According to political consultant Konstantin Kostin, “Chibis has excellent management experience at the federal level, in addition, he has the necessary support from the head of state. The main thing that Chibis has is the lack of anti-rating". Russian political scientist Mikhail Vinogradov noted that the fact of meeting other graduates of the presidential reserve training program plays in Chibis's favor: "It will also be useful for lobbying the interests of the Murmansk Oblaar at the federal level." The head of the Social Communications agency, political strategist Ilya Paimushkin expressed the opinion that “Chibis represents a modern type of a young, but highly qualified specialist at the federal level. He prefers openness in his work." The head of the Chuvash branch of the Patriots of Russia party, Vladislav Soldatov, noted: "Chibis is a PR man, he can speak beautifully, present beautifully," but "he is more a theoretician than a practitioner, he was not on the farm."

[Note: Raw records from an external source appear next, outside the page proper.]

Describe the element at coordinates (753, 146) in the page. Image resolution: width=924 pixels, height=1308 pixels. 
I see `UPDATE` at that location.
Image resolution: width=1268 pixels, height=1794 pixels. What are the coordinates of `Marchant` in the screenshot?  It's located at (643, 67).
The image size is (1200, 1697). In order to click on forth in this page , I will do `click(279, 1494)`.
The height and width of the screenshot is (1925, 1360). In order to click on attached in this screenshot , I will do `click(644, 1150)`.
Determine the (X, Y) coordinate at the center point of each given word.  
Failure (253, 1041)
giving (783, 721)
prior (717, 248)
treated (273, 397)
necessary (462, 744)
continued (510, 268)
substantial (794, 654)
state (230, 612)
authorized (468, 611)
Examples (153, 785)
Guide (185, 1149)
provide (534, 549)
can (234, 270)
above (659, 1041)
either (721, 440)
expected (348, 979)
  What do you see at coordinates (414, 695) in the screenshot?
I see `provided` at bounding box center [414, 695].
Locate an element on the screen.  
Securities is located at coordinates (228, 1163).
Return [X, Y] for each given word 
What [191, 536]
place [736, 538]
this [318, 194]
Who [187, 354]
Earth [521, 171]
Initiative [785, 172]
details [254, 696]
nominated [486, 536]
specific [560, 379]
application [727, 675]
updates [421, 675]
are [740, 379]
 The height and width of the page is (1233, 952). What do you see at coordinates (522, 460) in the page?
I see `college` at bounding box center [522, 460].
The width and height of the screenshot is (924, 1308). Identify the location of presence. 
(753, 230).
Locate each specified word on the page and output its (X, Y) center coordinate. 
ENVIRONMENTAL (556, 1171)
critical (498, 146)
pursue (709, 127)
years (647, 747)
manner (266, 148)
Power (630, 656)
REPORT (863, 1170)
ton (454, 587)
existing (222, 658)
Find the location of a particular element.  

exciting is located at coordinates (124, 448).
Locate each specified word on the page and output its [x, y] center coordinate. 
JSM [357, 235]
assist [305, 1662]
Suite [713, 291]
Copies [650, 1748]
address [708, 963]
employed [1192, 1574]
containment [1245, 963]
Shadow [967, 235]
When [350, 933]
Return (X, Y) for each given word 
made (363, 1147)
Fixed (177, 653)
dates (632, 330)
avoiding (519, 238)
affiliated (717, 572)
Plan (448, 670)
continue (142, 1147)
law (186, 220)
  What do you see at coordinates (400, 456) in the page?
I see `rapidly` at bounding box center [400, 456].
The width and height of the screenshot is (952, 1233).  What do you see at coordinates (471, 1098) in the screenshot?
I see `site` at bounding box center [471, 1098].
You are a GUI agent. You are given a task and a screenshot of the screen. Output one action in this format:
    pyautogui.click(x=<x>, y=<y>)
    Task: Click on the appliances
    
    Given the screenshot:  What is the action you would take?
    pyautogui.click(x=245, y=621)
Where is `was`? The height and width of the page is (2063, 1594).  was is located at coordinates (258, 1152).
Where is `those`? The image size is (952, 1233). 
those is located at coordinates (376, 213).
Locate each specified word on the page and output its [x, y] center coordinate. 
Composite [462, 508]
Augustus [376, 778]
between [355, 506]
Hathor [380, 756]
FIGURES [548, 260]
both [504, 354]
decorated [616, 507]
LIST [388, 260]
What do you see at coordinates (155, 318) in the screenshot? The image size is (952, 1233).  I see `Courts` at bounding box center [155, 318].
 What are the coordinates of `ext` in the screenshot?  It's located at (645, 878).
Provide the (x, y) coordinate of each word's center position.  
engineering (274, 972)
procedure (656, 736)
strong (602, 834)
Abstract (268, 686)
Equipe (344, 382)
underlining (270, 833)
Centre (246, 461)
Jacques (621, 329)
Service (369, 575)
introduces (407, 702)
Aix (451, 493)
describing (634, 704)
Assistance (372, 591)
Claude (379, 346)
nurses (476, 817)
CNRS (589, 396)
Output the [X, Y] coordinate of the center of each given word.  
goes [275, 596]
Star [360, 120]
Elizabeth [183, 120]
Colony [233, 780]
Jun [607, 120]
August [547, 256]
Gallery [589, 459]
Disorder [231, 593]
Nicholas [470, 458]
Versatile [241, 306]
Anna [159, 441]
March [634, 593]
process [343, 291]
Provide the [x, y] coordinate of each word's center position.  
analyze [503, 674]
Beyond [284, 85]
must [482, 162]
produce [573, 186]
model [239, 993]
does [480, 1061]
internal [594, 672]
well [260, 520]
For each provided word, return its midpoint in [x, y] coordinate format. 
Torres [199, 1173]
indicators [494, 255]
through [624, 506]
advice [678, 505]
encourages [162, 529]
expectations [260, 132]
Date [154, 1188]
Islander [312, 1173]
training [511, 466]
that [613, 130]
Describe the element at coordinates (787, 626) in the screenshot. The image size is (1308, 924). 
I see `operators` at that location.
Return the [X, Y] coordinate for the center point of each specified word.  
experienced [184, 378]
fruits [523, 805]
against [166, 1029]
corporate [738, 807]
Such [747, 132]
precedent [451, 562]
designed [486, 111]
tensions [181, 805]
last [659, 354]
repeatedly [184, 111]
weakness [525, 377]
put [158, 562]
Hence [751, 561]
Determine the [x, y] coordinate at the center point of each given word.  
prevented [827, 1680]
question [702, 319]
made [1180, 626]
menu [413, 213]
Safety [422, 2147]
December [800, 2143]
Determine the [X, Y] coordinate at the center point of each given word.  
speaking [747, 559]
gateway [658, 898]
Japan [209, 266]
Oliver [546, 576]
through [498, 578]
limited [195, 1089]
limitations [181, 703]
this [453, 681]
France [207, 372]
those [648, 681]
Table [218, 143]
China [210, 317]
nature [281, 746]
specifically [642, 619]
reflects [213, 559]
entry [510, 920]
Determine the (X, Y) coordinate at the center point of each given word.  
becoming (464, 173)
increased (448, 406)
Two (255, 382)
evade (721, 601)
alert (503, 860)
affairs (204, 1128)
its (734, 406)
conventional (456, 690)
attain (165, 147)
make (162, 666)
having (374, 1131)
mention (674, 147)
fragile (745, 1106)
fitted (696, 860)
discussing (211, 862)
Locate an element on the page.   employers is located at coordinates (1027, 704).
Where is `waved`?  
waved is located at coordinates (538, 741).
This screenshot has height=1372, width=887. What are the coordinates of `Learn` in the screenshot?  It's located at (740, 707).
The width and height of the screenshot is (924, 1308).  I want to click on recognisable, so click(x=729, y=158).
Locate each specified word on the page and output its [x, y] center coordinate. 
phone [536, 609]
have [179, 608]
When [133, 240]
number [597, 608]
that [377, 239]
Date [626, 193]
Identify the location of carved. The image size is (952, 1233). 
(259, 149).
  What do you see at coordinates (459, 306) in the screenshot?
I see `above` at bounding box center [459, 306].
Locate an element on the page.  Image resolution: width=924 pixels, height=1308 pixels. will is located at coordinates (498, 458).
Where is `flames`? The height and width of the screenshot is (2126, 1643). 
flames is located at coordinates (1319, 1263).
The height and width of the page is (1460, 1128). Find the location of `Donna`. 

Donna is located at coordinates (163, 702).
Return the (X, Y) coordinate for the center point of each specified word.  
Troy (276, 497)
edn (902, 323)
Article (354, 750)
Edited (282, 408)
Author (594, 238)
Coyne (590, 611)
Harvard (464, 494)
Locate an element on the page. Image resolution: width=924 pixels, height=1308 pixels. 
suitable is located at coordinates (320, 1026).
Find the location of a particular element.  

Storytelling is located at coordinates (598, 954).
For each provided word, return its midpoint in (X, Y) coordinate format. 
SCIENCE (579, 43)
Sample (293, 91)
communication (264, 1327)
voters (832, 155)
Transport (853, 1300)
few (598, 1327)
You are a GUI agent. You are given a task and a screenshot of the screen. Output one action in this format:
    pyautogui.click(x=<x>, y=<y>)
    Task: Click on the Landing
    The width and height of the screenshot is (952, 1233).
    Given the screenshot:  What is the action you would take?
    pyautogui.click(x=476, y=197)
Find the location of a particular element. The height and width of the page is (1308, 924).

According to Yury Pavlenkov, member of the RF CCI committees on entrepreneurship in the housing and utilities sector and real estate economy, “Chibis's entire policy is aimed at ensuring the interests of a narrow oligarchic circle. And everything else is tailored precisely for this purpose". The President of the Association of Builders of Russia Nikolai Koshman noted that the Ministry of Construction of Russia does not have enough professionals, and one of those whom Koshman considers “non-professional”, he called on Deputy Minister for Housing and Utilities, Chibis.